A Meta Platforms, gigante norte-americana do ecossistema digital, celebrou o fechamento de um acordo histórico de US$ 16,7 bilhões com os procuradores de 29 estados norte-americanos, encerrando litígios que a acusavam de projetar o Instagram e o Facebook com o objetivo de viciar adolescentes, sob o argumento de promover engajamento abusivo e comprometer a saúde mental de jovens.

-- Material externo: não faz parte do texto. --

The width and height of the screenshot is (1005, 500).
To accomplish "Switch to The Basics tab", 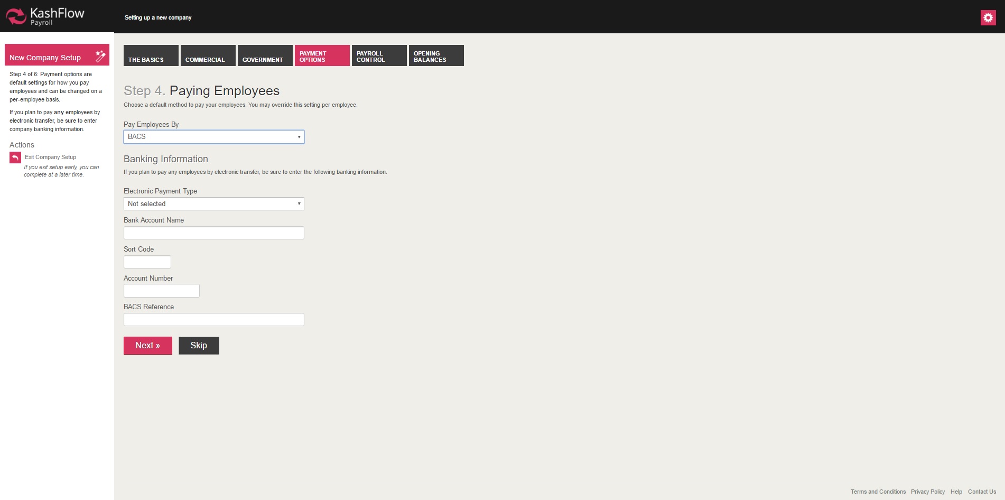I will pyautogui.click(x=151, y=56).
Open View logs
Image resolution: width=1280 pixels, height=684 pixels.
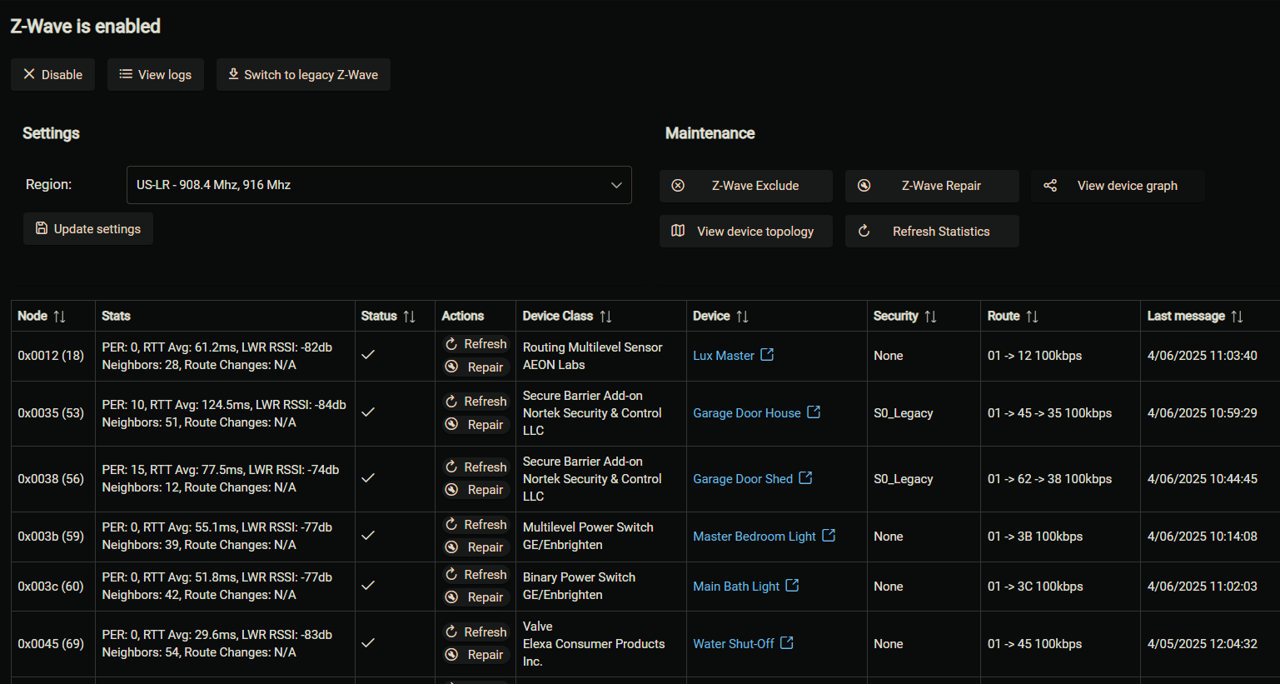pyautogui.click(x=156, y=75)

Contexto Institucional e Histórico da Medida
A negociação, conduzida sob a supervisão da Comissão de Direitos Civis dos Estados Unidos e coordenada pelos escritórios estaduais de procuradores, resultou no compromisso financeiro mais relevante já registrado em ações judiciais contra grandes plataformas digitais, com cláusulas que impõem barreiras estruturais ao acesso livre de menores entre 0h e 6h, estabelecem limite máximo diário de duas horas para usuários com menos de 18 anos — revogável apenas mediante autorização dos responsáveis legais — e restringem notificações noturnas e escolares para preservar o sono e o foco acadêmico.
Nos bastidores, documentos internos obtidos pelo The Wall Street Journal revelaram que a Meta possuía estudos internos desde 2021 indicando correlacionamento entre uso prolongado da plataforma e aumento de casos de depressão, ansiedade e automutilação entre adolescentes, além de evidências de que equipes de produto deliberadamente otimizavam algoritmos para maximizar o tempo de tela, contrariando posicionamentos oficiais sobre proteção infantil.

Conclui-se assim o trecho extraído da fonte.